Up to 10% of aHUS patients carry a mutation in the CFI gene, which provides instructions for making complement factor I, a protein that plays a role in complement suppression. So far, 23 mutations in the CFI gene have been reported.

Researchers at the First Affiliated Hospital of Nanchang University, China, described the case of a 26-year-old Asian man who carried a novel CFI mutation that predisposed him to aHUS.

The young man had acute kidney failure and a lung infection at the hospital, having developed a cough, mucus, and chest congestion over the previous 10 days.

He was treated with antibiotics for the infection, but his symptoms progressed into chest distress, shortness of breath, and low urine output.

He was admitted to the cardiovascular department with high blood pressure and thick congestion, and fluid buildup in both lungs. Besides mild swelling in his legs, no other significant findings were observed during a physical examination.

Blood tests showed altered biomarkers consistent with kidney damage, tissue injury, and infection. Although his kidneys were normal-sized under ultrasound, the outer layer was enlarged, and blood flow was decreased. CT scans confirmed the patient had pneumonia, and an eye exam showed bleeding, fluid, and swelling on the optic nerve. He was transferred to the nephrology department for further treatment.

After regular blood dialysis and being prescribed medicines for high blood pressure and infection, his chest distress, shortness of breath, and blood pressure improved, but his kidney function did not. As a result, a kidney biopsy was performed.

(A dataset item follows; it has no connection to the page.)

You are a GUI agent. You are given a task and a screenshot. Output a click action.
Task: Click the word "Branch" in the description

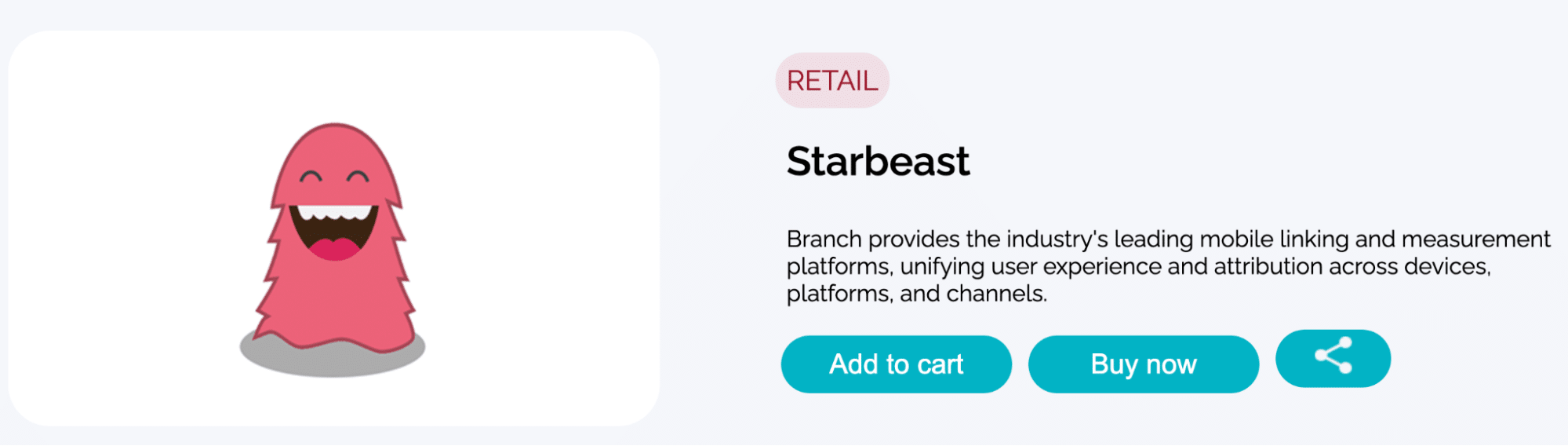pyautogui.click(x=824, y=239)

Kidney tissue examination showed inflammation, clots, and blockages in small blood vessels. Artery walls were also thickened and had an “onion skin” appearance.

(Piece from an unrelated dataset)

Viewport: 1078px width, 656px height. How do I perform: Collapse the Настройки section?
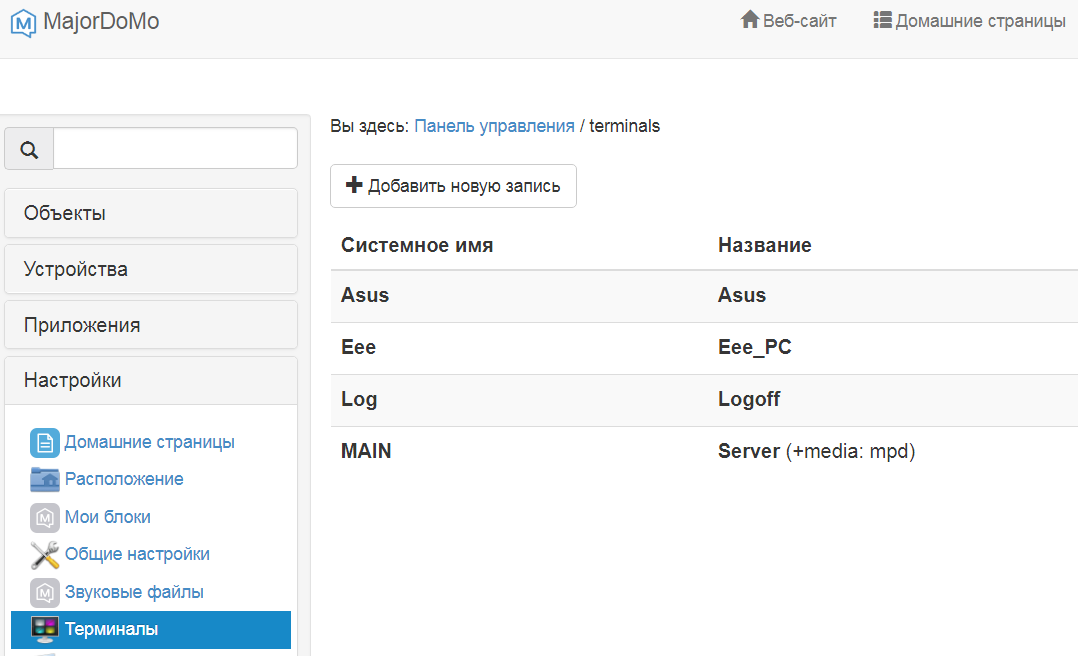pos(151,380)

Additional blood tests showed a rapid decrease in platelet counts, complement protein C3, and oxygen-carrying hemoglobin, alongside a rise in LDH, a marker of tissue damage, and reticulocyte percentage, a sign of red blood cell destruction. Based on these findings, it was presumed the man had hemolytic uremic syndrome.

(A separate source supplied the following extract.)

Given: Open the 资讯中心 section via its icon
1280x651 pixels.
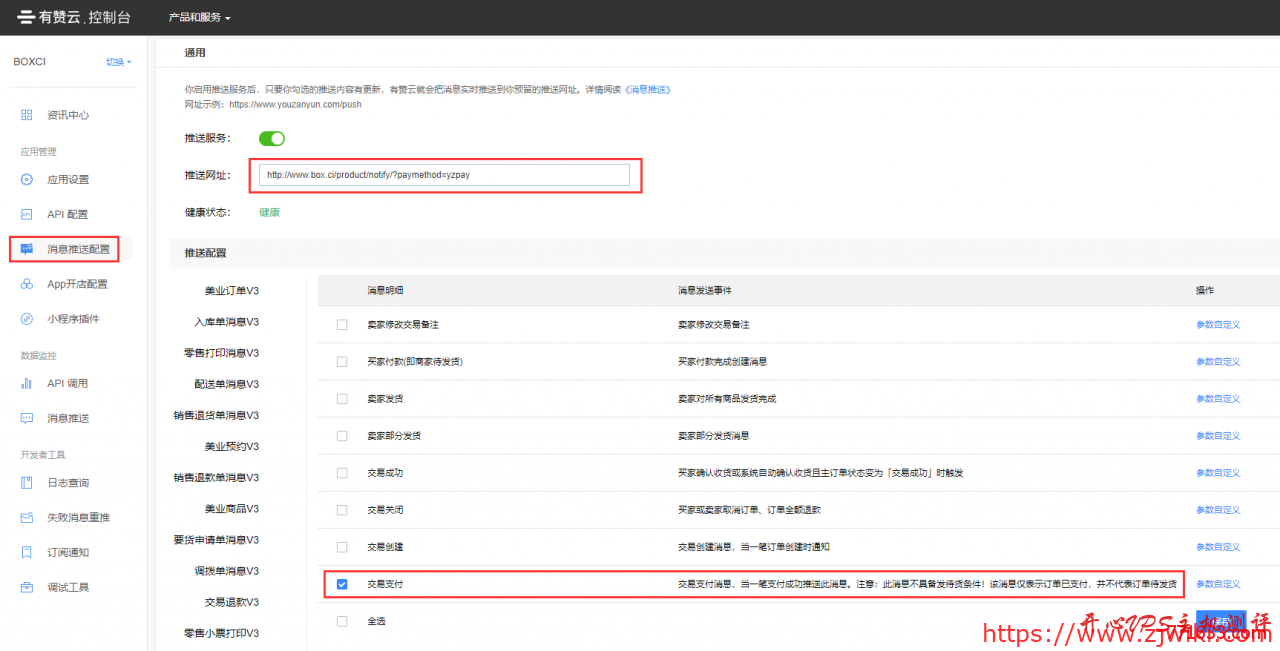Looking at the screenshot, I should 26,114.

The approved aHUS therapy Soliris (eculizumab) was not available. Instead, daily therapeutic plasma exchange (TPE) was performed — a standard aHUS treatment that involves replacing a patient’s plasma (the liquid portion of blood) to remove mutated complement factors from the bloodstream. After 10 TPE sessions, his platelet counts normalized and C3 and hemoglobin levels increased.

The team sent the man’s blood samples, along with samples from his parents, for genetic testing, which included screening genes associated with aHUS, such as CFH, CFHR5, CFHR1, CFI, DGKE, CFB, and MCP.

This showed the patient carried a new mutation in the CFI gene that led to a defective complement factor 1 protein, confirming the aHUS diagnosis. The same mutation was also found in his mother, but not his father.

He started on regular maintenance dialysis, and his platelet count and C3 level remained in the normal range, while his hemoglobin levels required further medication.

“This report confirms the importance of screening patients with atypical hemolytic uremic syndrome for mutations in genes involved in complement system to clarify the diagnosis and demonstrates the challenges in the management of these patients,” the researchers wrote.